If you assumed the acid-blooded xenomorphs first seen in Alien were some kind of devious genetic experiment cooked up by the otherworldly homo sapiens ancestors known as “Engineers” introduced in Prometheus, then you’d be wrong. Ridley Scott’s upcoming prequel-sequel Alien: Covenant is meant to bridge the narrative gap between the director’s 2012’s prequel and the 1979 original. But Scott has given a new interview in the lead up to Covenant that seems to indicate that the Engineer-to-chestburster throughline isn’t as logical as it seems.

In Prometheus, the crew that lands on LV-223 and assumes that the abandoned moon was some kind of tactical development outpost for the Engineers, meaning the proto-humans created the xenomorphs as a highly specialized biological weapon to eradicate a planet’s population as they conquered worlds. Scott, however, begs to differ.

He told Collider:

“We’ve come back with a very simple idea. Who made them? No one ever asked that question. [Alien] was just about there it is; it exists. And this is what it is … So we’ve reinvented the idea of Alien, I think, which is that Covenant gets us a step closer to who and why was this thing designed to make human beings. And if you think it’s them [the Engineers], you’re dead wrong.”

• [EXTRACTED RECORDS]:
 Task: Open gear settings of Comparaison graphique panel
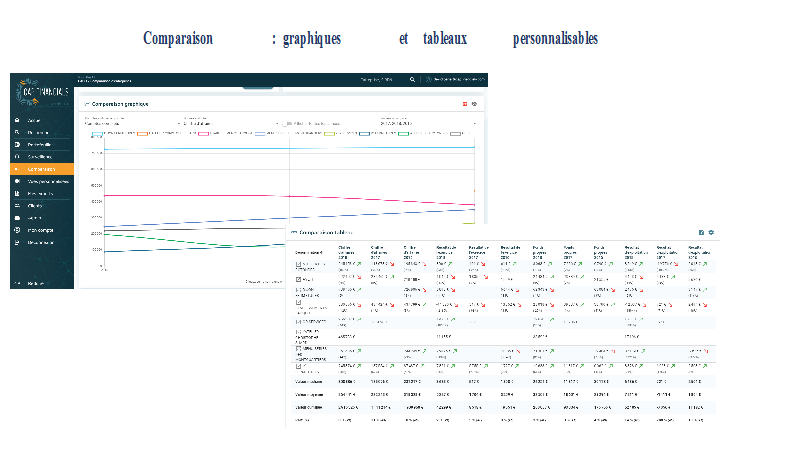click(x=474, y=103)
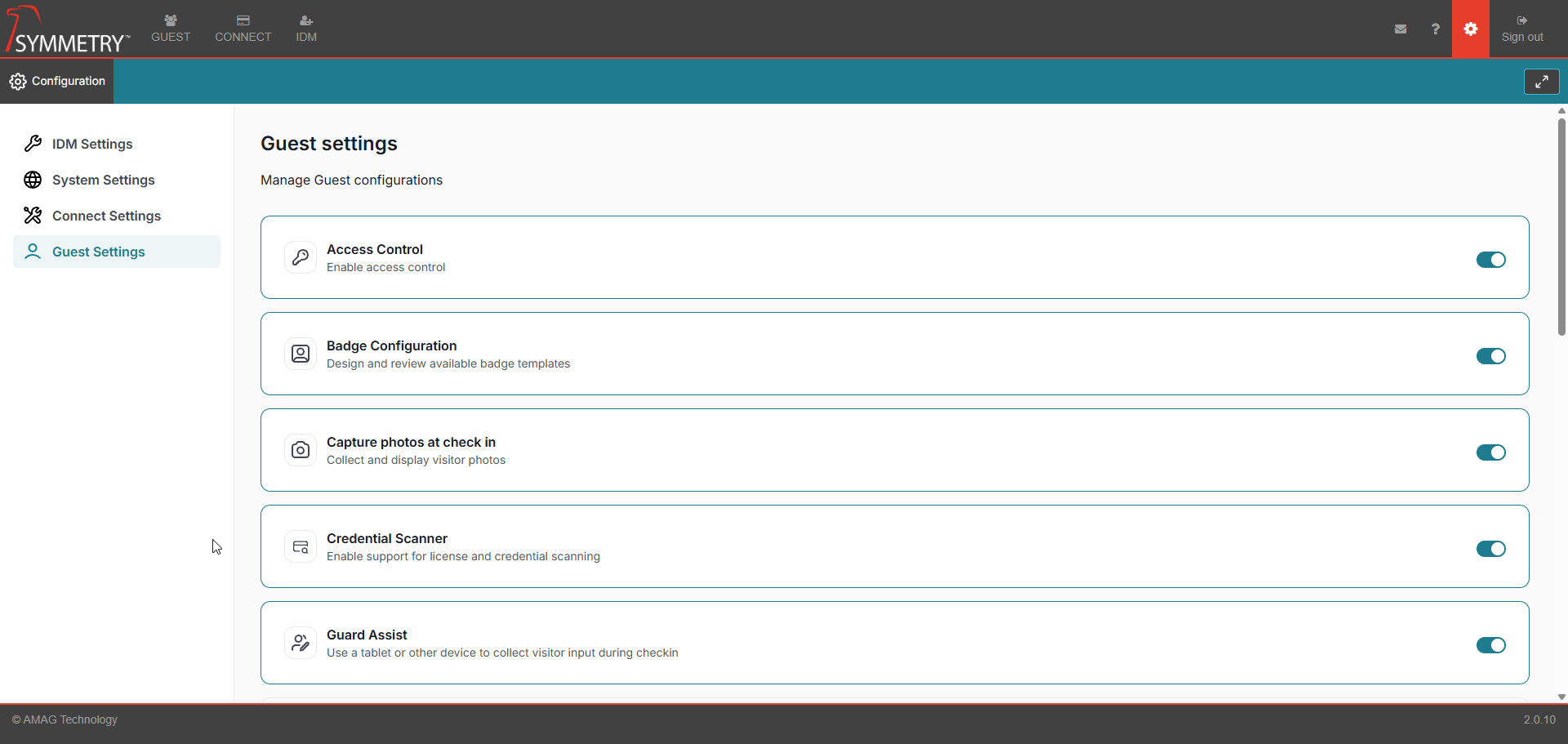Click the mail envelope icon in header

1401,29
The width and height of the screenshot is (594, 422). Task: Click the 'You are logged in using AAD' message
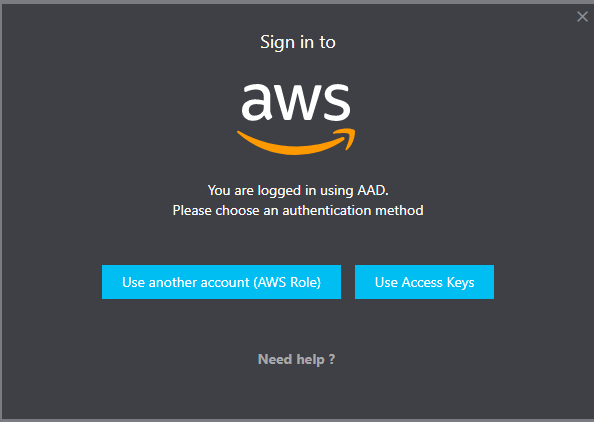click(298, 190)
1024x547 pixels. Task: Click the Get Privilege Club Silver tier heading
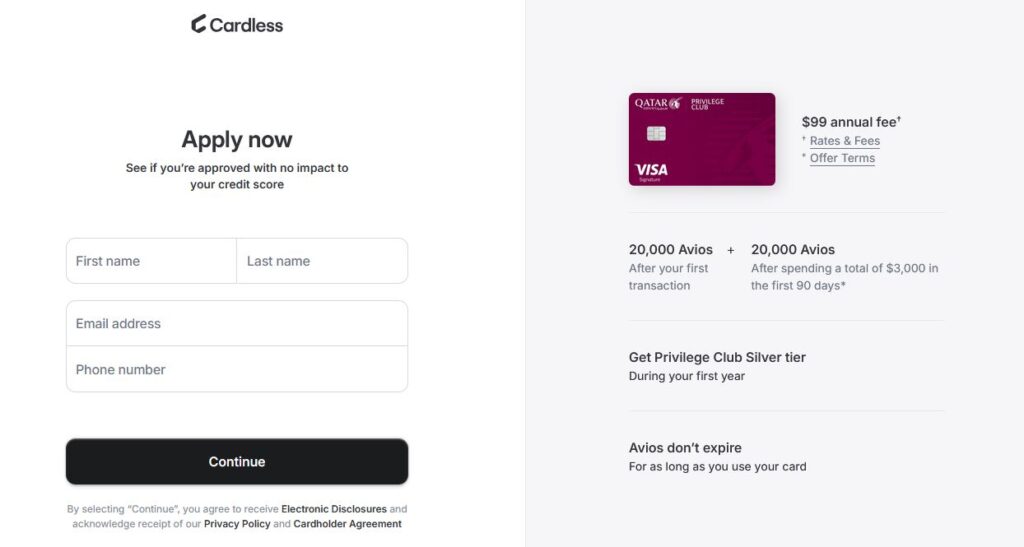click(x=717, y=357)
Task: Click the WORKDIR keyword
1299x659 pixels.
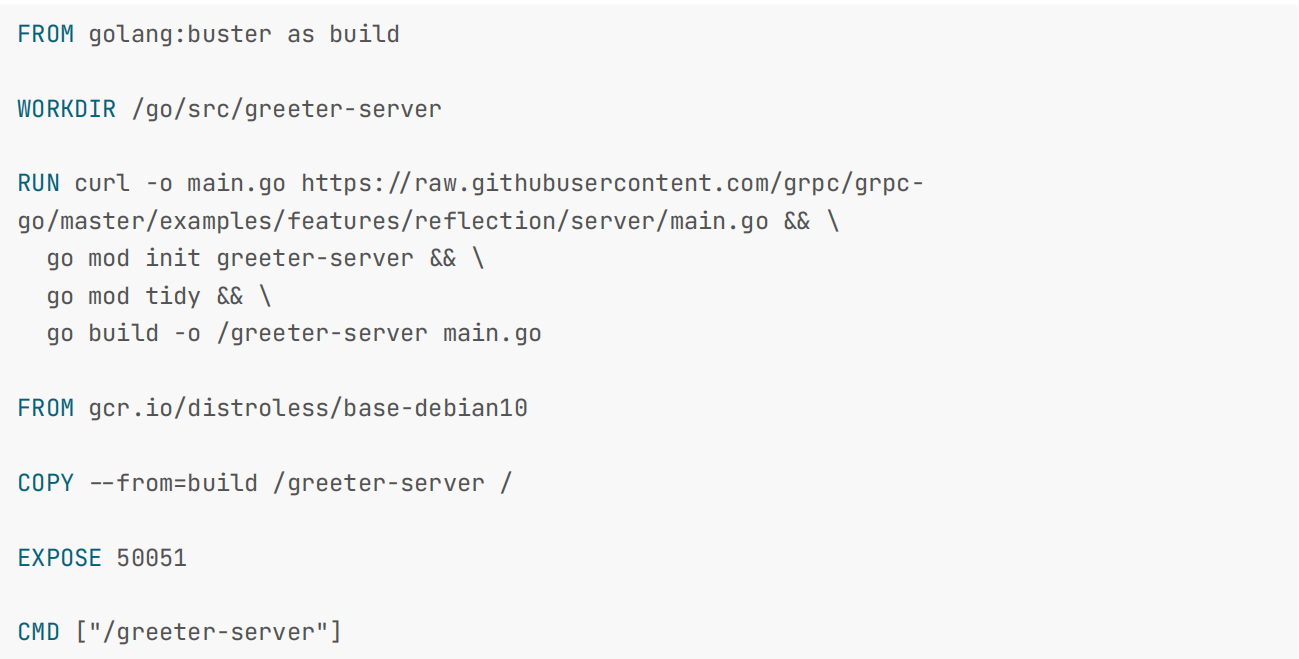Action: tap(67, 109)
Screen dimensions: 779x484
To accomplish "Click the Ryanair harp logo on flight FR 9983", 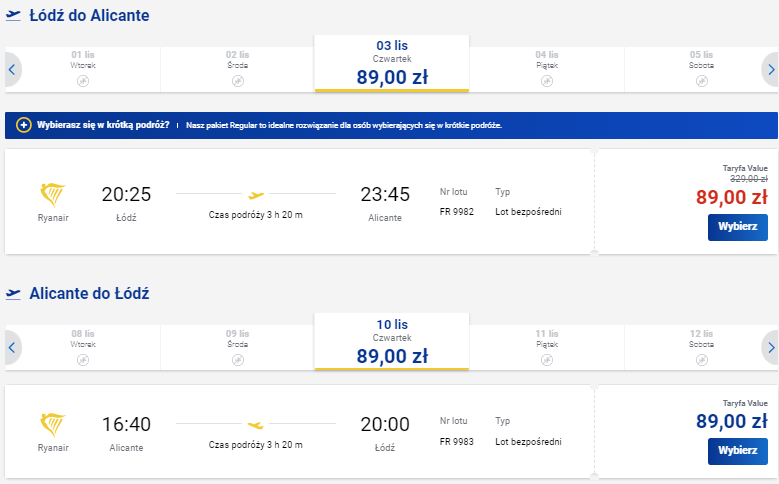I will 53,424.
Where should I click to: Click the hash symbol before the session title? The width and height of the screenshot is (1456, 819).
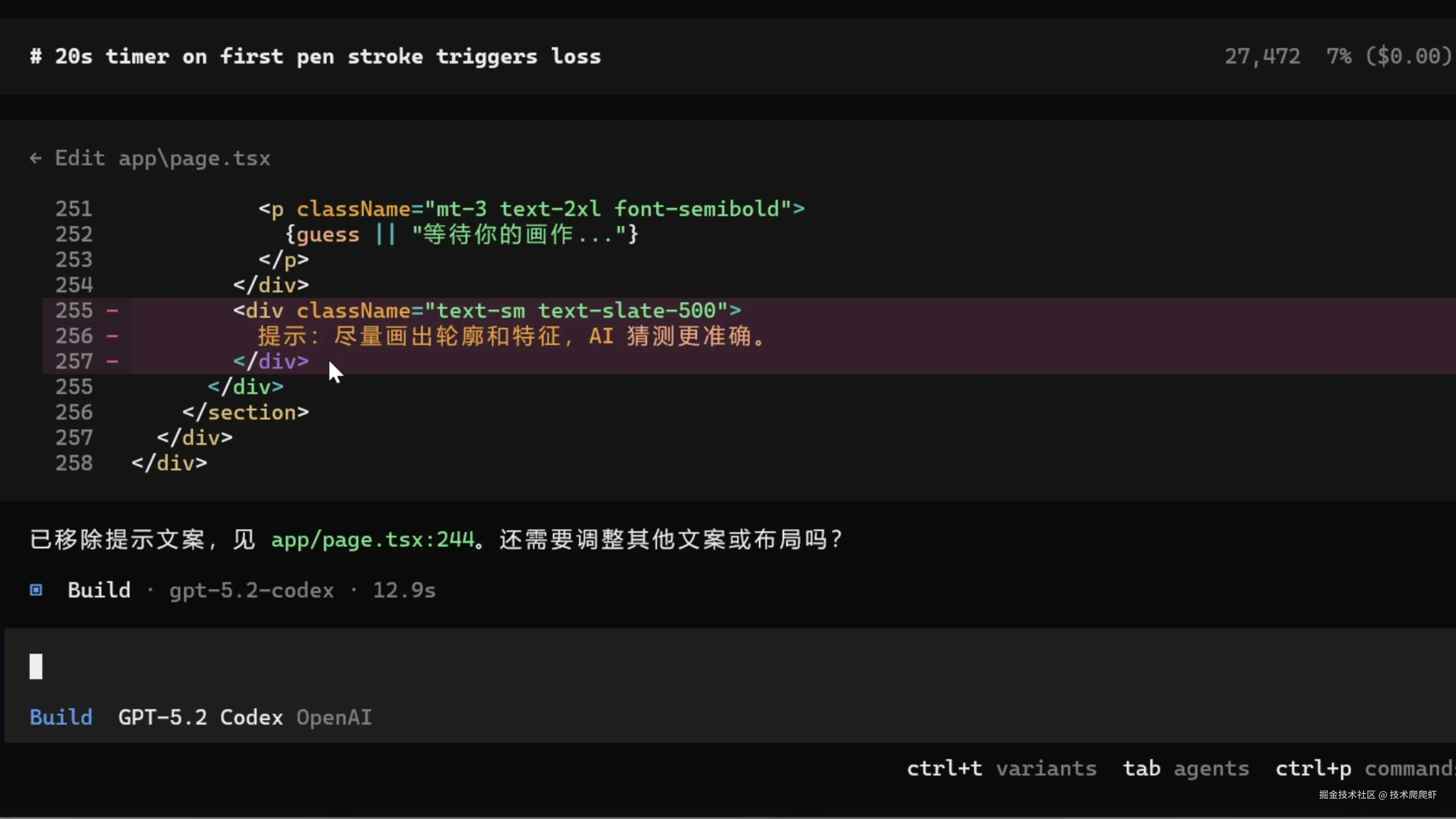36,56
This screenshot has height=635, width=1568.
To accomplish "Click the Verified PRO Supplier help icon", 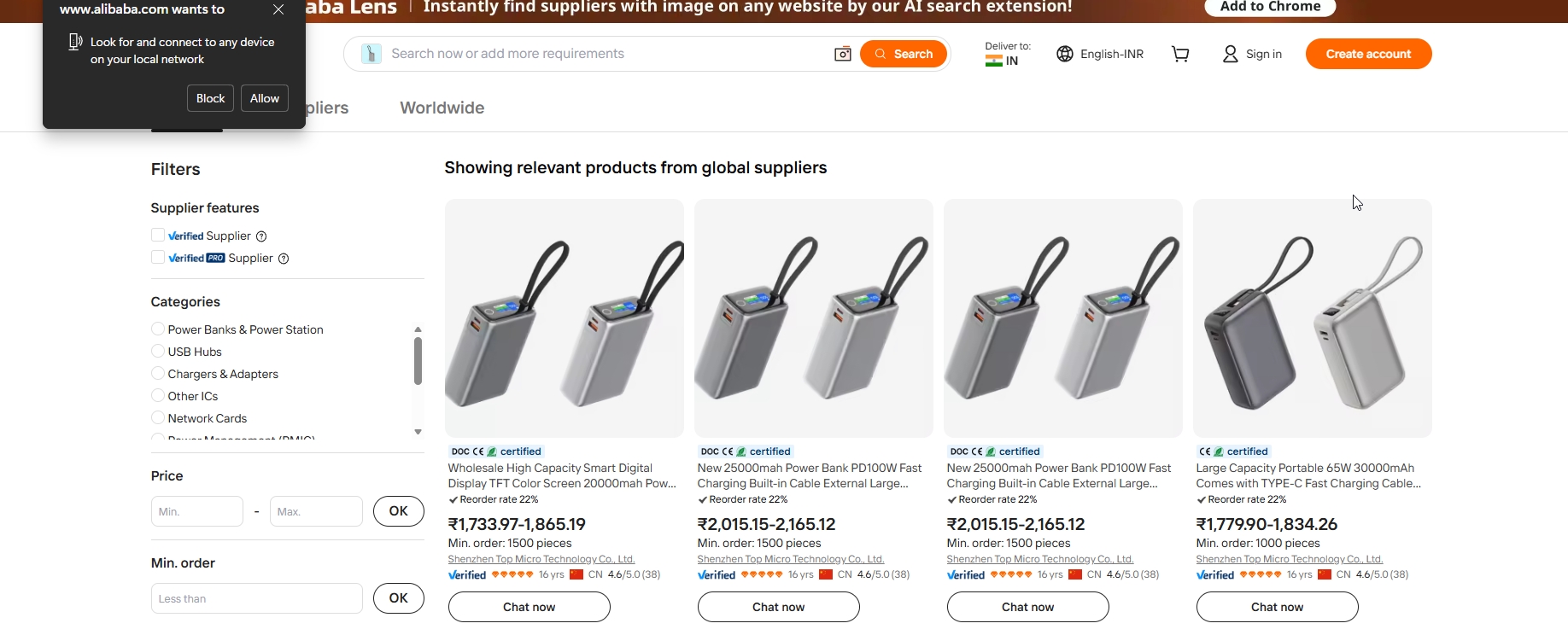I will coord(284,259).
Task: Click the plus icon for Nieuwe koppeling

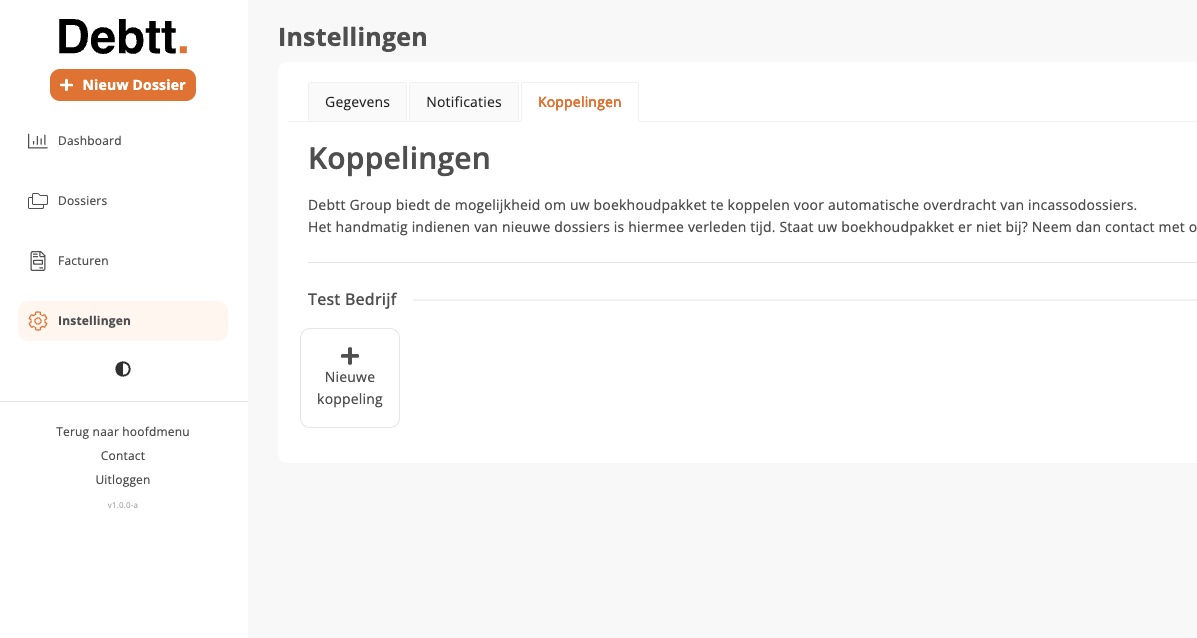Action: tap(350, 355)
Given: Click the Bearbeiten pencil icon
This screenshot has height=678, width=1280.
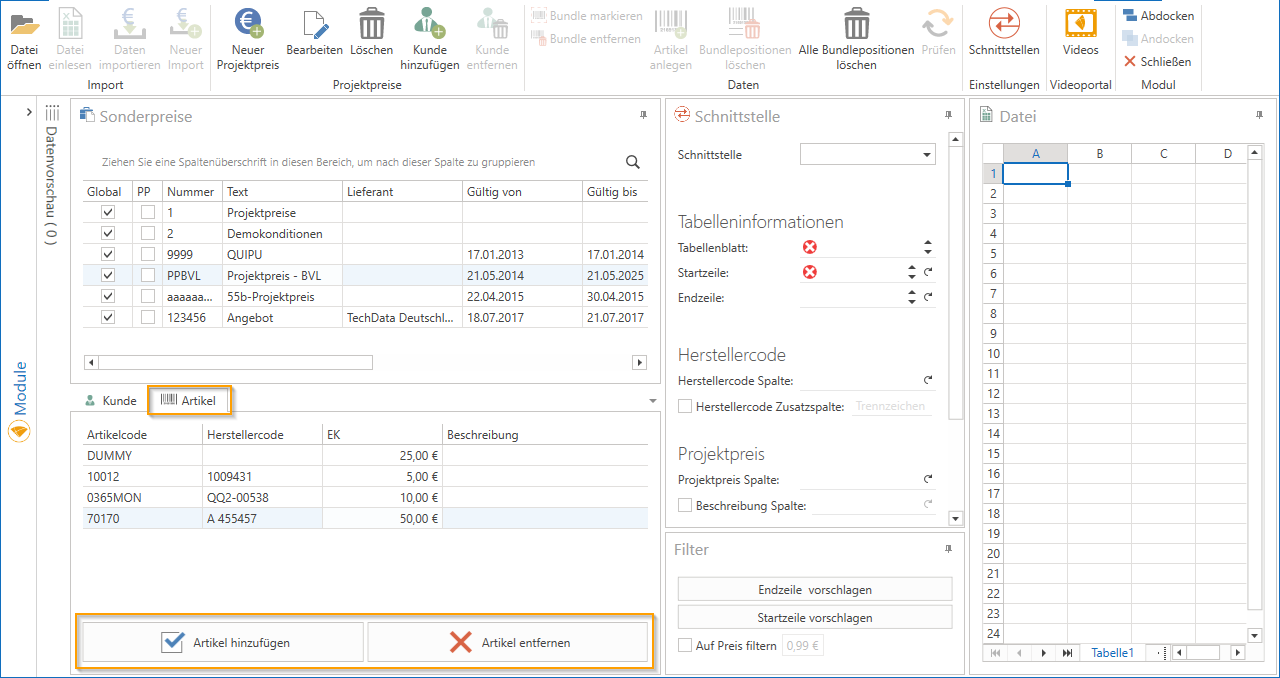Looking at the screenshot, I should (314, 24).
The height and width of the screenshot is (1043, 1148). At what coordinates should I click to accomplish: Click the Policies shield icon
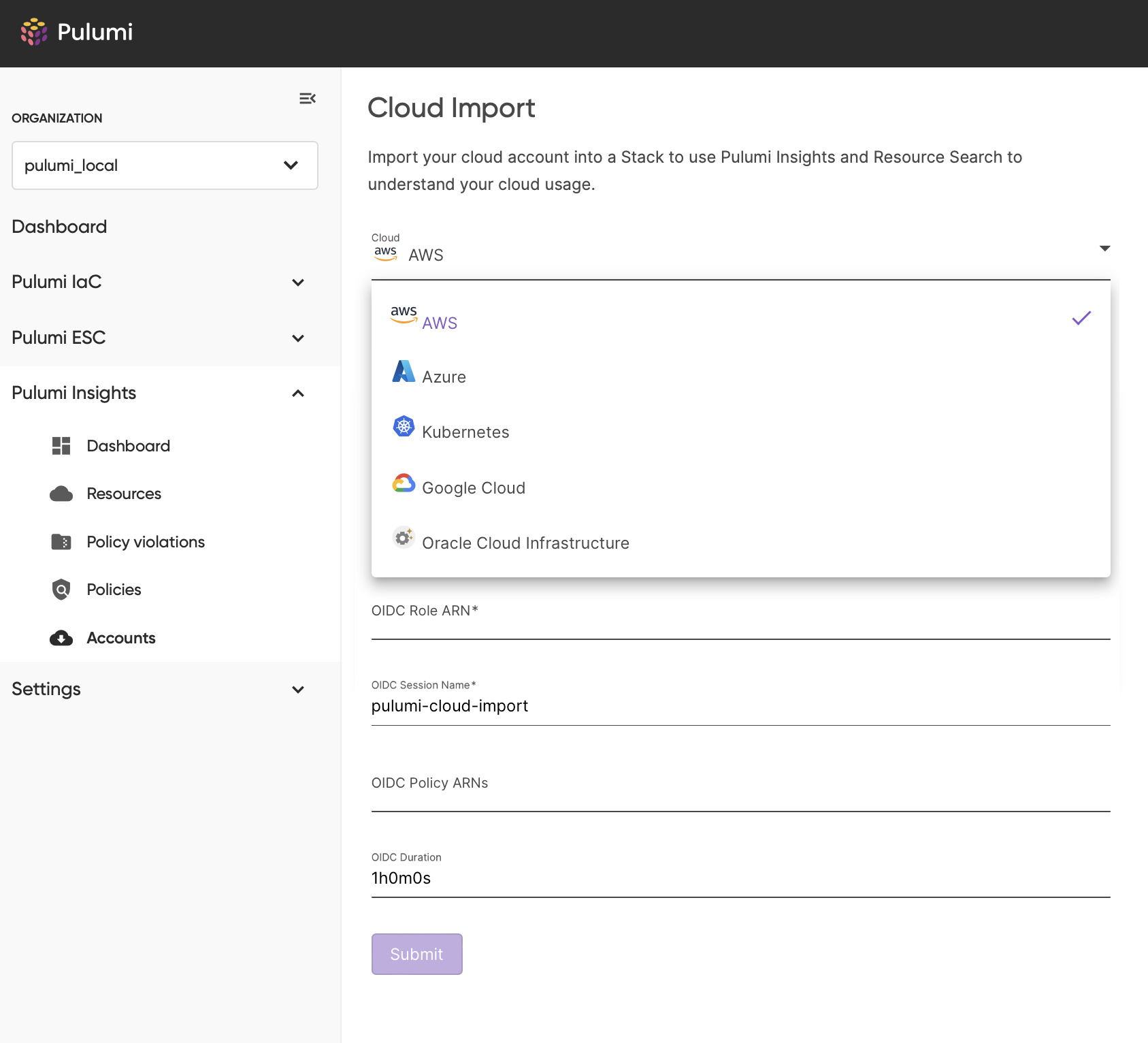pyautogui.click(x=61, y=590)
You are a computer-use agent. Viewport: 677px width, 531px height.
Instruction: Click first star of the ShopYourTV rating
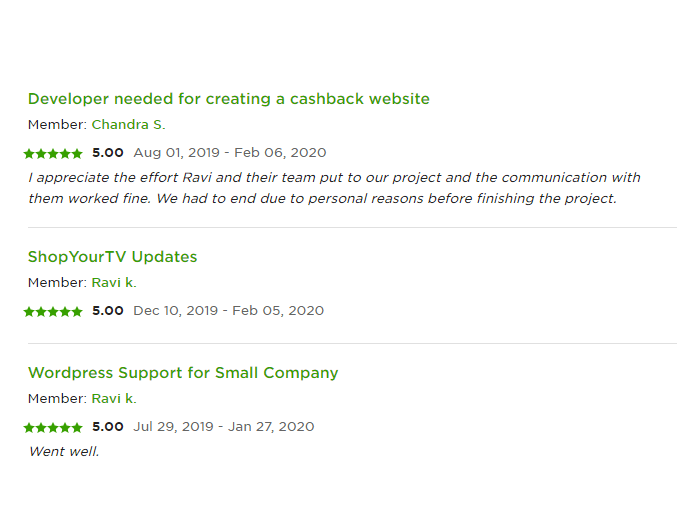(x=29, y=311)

• [TASK GOAL]:
Return the part of the Alien: Covenant passage between "In Prometheus, the crew" and "begs to differ.", inclusive, copied word for word. None of the items affect what you need to do here.

• [ANSWER TO THE EXERCISE]:
In Prometheus, the crew that lands on LV-223 and assumes that the abandoned moon was some kind of tactical development outpost for the Engineers, meaning the proto-humans created the xenomorphs as a highly specialized biological weapon to eradicate a planet’s population as they conquered worlds. Scott, however, begs to differ.